**PROBLEM TO WORK ON:** The lines from the start of the records through the one containing "Given: Open the Suchbegriff dropdown arrow" are to be restated word for word; please include both ends.
::: SOURCE MATERIAL
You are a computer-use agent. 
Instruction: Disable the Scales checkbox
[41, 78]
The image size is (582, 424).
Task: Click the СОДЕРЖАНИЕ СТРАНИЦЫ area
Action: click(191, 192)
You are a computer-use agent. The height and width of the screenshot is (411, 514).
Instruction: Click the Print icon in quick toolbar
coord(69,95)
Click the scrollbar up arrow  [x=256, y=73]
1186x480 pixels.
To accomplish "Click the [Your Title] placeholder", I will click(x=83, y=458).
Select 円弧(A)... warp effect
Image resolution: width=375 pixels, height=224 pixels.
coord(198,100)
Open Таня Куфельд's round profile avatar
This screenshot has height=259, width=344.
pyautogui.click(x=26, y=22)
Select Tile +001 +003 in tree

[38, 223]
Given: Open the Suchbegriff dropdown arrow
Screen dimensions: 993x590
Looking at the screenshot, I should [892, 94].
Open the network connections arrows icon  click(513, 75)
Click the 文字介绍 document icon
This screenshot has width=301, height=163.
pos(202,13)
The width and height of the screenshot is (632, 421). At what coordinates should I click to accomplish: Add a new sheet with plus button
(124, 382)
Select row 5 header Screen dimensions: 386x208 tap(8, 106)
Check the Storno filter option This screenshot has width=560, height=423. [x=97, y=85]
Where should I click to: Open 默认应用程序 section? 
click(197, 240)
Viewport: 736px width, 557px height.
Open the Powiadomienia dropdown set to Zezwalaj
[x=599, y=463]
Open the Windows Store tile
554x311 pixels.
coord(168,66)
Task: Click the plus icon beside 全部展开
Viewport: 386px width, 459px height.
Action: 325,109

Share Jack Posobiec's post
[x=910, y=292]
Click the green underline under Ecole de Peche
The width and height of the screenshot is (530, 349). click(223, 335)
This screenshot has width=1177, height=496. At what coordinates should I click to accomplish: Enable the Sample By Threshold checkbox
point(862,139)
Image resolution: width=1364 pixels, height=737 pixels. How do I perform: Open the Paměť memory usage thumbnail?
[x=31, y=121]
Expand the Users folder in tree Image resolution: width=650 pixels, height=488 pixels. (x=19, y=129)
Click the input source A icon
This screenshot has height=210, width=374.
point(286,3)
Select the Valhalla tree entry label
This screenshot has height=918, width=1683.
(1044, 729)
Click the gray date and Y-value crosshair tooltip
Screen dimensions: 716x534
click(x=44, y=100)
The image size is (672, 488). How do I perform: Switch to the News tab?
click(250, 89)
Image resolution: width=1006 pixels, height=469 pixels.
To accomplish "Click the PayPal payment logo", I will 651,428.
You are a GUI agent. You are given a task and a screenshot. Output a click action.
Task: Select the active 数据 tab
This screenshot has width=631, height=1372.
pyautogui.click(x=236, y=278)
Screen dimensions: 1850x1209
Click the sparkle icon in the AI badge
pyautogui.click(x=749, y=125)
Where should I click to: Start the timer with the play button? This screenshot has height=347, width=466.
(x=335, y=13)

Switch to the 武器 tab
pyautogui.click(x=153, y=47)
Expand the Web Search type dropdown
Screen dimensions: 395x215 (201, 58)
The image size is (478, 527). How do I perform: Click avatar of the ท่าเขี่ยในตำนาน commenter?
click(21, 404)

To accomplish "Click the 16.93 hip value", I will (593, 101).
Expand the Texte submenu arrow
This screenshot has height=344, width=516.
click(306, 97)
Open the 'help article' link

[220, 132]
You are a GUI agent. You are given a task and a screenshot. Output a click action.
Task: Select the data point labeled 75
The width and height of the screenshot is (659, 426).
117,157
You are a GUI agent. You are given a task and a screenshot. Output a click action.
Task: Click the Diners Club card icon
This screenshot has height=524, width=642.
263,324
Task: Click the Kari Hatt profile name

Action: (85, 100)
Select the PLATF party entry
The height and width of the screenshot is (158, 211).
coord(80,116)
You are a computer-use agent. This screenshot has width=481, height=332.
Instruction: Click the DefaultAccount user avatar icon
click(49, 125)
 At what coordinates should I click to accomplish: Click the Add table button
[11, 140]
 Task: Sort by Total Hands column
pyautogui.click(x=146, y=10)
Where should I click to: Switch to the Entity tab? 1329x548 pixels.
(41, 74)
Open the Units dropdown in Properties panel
::::::
**RESULT OF THIS EXERCISE:**
You are a computer-use agent. 
Instruction: Disable the Scales checkbox
[41, 78]
The image size is (582, 424).
Task: Click the СОДЕРЖАНИЕ СТРАНИЦЫ area
Action: click(191, 192)
You are a computer-use agent. The height and width of the screenshot is (411, 514).
Instruction: Click the Print icon in quick toolbar
coord(69,95)
Click the scrollbar up arrow  [x=256, y=73]
1186x480 pixels.
To accomplish "Click the [Your Title] placeholder", I will click(x=83, y=458).
Select 円弧(A)... warp effect
Image resolution: width=375 pixels, height=224 pixels.
coord(198,100)
Open Таня Куфельд's round profile avatar
This screenshot has height=259, width=344.
pyautogui.click(x=26, y=22)
Select Tile +001 +003 in tree

[38, 223]
Given: Open the Suchbegriff dropdown arrow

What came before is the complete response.